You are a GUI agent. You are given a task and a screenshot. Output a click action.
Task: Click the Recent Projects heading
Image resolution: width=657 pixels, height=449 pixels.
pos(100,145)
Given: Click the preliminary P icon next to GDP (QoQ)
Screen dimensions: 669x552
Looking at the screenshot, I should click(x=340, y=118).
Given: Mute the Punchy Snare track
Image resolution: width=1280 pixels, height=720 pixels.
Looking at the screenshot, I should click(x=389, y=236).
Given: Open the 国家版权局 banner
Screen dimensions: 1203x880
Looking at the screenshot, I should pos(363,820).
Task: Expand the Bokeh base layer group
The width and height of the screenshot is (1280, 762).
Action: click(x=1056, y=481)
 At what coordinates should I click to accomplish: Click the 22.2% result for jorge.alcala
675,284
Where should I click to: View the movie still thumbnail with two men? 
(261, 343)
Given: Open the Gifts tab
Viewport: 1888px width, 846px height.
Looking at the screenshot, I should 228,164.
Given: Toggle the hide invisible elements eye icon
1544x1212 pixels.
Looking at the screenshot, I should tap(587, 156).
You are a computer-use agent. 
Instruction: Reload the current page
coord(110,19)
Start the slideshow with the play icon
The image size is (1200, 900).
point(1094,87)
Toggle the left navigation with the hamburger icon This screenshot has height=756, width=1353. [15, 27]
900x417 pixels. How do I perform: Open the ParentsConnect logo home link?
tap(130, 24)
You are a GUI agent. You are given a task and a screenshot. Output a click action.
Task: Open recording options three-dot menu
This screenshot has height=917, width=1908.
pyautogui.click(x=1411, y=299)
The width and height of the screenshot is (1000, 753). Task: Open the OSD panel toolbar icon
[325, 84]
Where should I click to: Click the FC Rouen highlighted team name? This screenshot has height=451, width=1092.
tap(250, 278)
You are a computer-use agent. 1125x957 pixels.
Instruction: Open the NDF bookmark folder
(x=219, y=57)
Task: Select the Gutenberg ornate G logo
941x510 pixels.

══════════

- _Assignment_: Return, without any change, only the lines from the one containing "Instruction: Reload the current page" through the last line of the entries above.

- _Problem solution_:
Instruction: Reload the current page
coord(110,19)
Start the slideshow with the play icon
The image size is (1200, 900).
point(1094,87)
Toggle the left navigation with the hamburger icon This screenshot has height=756, width=1353. [15, 27]
900x417 pixels. How do I perform: Open the ParentsConnect logo home link?
tap(130, 24)
You are a GUI agent. You are given a task and a screenshot. Output a click action.
Task: Open recording options three-dot menu
This screenshot has height=917, width=1908.
pyautogui.click(x=1411, y=299)
The width and height of the screenshot is (1000, 753). Task: Open the OSD panel toolbar icon
[325, 84]
Where should I click to: Click the FC Rouen highlighted team name? This screenshot has height=451, width=1092.
tap(250, 278)
You are a computer-use agent. 1125x957 pixels.
Instruction: Open the NDF bookmark folder
(x=219, y=57)
Task: Select the Gutenberg ornate G logo
941x510 pixels.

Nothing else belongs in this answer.